The PVS-Studio analyzer can find that kind of bug only in simple cases, for example:

void Foo(int *p)
  if (!p)
    p[1] = 2; //V522

It detects that the program enters the if-statement's body if the pointer equals 0; therefore, dereferencing it will cause an error. But it's a very simple example. In complex ones, like that discussed in the beginning, the analyzer is just helpless. It can't figure out what is currently stored in 'm_ptr'.

Since the analyzer is obviously bad at solving tasks like that in a straightforward fashion, we use some roundabout ways to look for errors of this type. One of these ways is to use the V595 diagnostic. The idea behind it is: output a warning when a pointer is first used and then checked.
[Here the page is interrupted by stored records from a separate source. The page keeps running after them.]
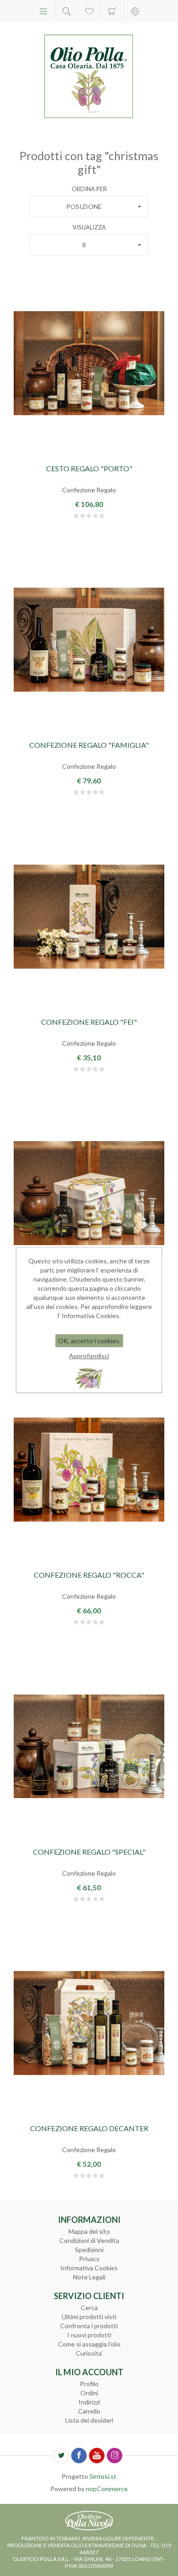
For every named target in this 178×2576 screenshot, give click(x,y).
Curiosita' (89, 2353)
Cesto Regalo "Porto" (89, 468)
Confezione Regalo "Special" (89, 1851)
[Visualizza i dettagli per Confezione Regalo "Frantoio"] (89, 1193)
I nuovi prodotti (89, 2335)
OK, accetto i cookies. (89, 1341)
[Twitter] (61, 2455)
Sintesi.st (102, 2476)
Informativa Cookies (89, 2268)
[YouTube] (97, 2455)
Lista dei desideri (89, 2420)
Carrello (112, 11)
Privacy (89, 2259)
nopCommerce (107, 2489)
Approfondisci (89, 1356)
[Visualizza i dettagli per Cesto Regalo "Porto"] (89, 363)
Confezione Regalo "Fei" (89, 1021)
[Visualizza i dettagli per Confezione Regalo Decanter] (89, 2023)
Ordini (89, 2393)
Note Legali (89, 2277)
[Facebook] (79, 2455)
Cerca (89, 2307)
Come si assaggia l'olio (89, 2344)
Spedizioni (89, 2249)
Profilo (89, 2384)
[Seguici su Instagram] (114, 2455)
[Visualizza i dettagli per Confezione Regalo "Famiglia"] (89, 639)
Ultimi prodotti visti (89, 2316)
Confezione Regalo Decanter (89, 2128)
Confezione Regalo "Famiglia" (89, 744)
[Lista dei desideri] (89, 11)
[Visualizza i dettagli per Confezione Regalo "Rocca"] (89, 1469)
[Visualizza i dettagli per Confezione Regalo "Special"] (89, 1746)
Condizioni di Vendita (89, 2240)
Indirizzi (89, 2402)
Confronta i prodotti (89, 2326)
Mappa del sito (89, 2231)
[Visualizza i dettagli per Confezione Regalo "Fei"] (89, 916)
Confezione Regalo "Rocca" (89, 1574)
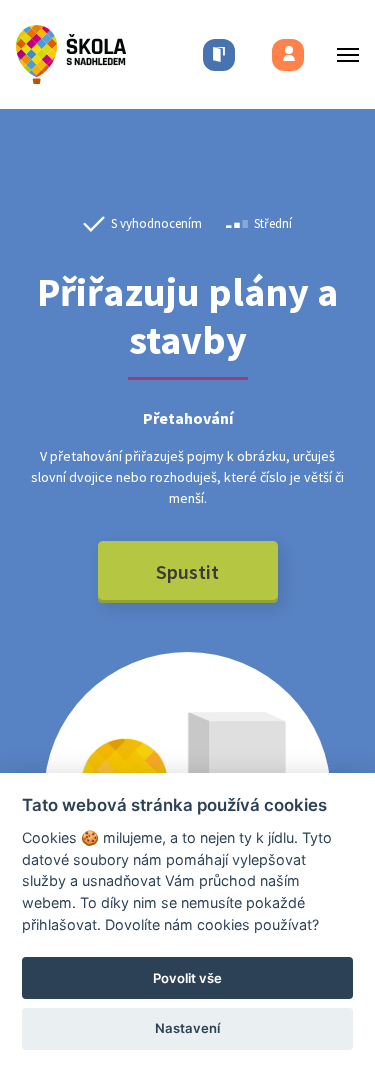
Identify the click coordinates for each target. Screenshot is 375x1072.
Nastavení (187, 1028)
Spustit (187, 571)
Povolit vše (187, 978)
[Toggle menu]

Here's an example. PVS-Studio doesn't know the contents of 'p', so it keeps silent:

void Foo()
  int *p = Get();
  p[0] = 1;

But at some point later, the programmer recalled that the pointer could be equal to null and implemented a check for it:

void Foo()
  int *p = Get();
  p[0] = 1; // V595
  if (p == NULL)

Here's when PVS-Studio outputs the V595 warning. It can't evaluate the Get() function's return result, but it doesn't actually need that. It just "sees" that the pointer is checked for being null a bit later in the code, and infers from it that this pointer can be null on certain occasions and can't be dereferenced without being checked first.

Hopefully I have managed to clarify on how the analyzer handles this kind of bugs and why it doesn't display the warning for the code sample discussed in the beginning. There is no check of the 'm_ptr' variable for 0 later in the code, so there is no warning. The analyzer is helpless here, unfortunately.